Hi,
On 2017-03-03 01:30:11 +0100, Petr Jelinek wrote:

> From 7d5b48c8cb80e7c867b2096c999d08feda50b197 Mon Sep 17 00:00:00 2001
> From: Petr Jelinek <pjmo...@pjmodos.net>
> Date: Fri, 24 Feb 2017 21:39:03 +0100
> Subject: [PATCH 1/5] Reserve global xmin for create slot snasphot export
> 
> Otherwise the VACUUM or pruning might remove tuples still needed by the
> exported snapshot.
> ---
>  src/backend/replication/logical/logical.c | 21 ++++++++++++++++++++-
>  1 file changed, 20 insertions(+), 1 deletion(-)
> 
> diff --git a/src/backend/replication/logical/logical.c 
> b/src/backend/replication/logical/logical.c
> index 5529ac8..57c392c 100644
> --- a/src/backend/replication/logical/logical.c
> +++ b/src/backend/replication/logical/logical.c
> @@ -267,12 +267,18 @@ CreateInitDecodingContext(char *plugin,
>        * the slot machinery about the new limit.

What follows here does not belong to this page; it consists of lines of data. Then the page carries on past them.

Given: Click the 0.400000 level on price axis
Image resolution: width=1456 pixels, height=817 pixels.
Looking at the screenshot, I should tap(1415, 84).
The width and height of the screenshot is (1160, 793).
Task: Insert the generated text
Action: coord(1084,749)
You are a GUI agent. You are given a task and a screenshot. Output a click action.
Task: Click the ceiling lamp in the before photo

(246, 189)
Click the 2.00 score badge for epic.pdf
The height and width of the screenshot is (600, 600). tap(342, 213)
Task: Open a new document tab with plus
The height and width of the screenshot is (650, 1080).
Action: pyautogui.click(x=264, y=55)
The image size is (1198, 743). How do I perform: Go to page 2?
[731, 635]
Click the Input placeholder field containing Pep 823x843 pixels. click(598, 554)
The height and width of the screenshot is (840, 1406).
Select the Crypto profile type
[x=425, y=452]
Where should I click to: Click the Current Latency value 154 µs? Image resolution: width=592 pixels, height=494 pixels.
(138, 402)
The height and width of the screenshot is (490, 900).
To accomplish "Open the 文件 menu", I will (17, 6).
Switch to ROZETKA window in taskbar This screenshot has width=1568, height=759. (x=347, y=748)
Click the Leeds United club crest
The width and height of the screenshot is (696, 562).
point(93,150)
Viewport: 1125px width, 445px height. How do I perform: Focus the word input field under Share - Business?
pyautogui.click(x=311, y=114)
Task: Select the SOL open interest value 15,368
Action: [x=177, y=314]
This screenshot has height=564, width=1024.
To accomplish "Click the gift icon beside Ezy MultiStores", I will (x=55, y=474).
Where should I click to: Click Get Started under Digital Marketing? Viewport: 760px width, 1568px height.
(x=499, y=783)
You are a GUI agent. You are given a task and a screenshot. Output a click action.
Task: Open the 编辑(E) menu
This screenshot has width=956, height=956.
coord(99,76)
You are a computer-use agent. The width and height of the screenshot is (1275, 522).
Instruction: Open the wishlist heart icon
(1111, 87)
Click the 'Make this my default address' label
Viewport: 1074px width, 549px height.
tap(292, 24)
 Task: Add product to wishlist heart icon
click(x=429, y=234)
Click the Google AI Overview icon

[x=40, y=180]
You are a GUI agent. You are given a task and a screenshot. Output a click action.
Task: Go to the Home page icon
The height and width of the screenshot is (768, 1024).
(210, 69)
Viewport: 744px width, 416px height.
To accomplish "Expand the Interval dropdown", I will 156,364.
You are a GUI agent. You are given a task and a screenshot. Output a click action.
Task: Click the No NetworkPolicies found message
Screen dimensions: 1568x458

Once that's done the
>        * ProcArrayLock can be released as the slot machinery now is
>        * protecting against vacuum.
> +      *
> +      * Note that we only store the global xmin temporarily in the in-memory
> +      * state so that the initial snapshot can be exported. After initial
> +      * snapshot is done global xmin should be reset and not tracked anymore
> +      * so we are fine with losing the global xmin after crash.
>        * ----
>        */
>       LWLockAcquire(ProcArrayLock, LW_EXCLUSIVE);
>  
>       slot->effective_catalog_xmin = GetOldestSafeDecodingTransactionId();
>       slot->data.catalog_xmin = slot->effective_catalog_xmin;
> +     slot->effective_xmin = slot->effective_catalog_xmin;


>  void
>  FreeDecodingContext(LogicalDecodingContext *ctx)
>  {
> +     ReplicationSlot *slot = MyReplicationSlot;
> +
>       if (ctx->callbacks.shutdown_cb != NULL)
>               shutdown_cb_wrapper(ctx);
>  
> +     /*
> +      * Cleanup global xmin for the slot that we may have set in
> +      * CreateInitDecodingContext().

Hm.  Is that actually a meaningful point to do so? For one, it gets
called by pg_logical_slot_get_changes_guts(), but more importantly, the
snapshot is exported till SnapBuildClearExportedSnapshot(), which is the
next command?  If we rely on the snapshot magic done by ExportSnapshot()
it'd be worthwhile to mention that...


> We do not take ProcArrayLock or similar
> +      * since we only reset xmin here and there's not much harm done by a
> +      * concurrent computation missing that.
> +      */

Hum.  I was prepared to complain about this, but ISTM, that there's
absolutely no risk because the following
ReplicationSlotsComputeRequiredXmin(false); actually does all the
necessary locking?  But still, I don't see much point in the
optimization.



> This patch changes the code so that stored snapshots are only used for
> logical decoding restart but not for initial slot snapshot.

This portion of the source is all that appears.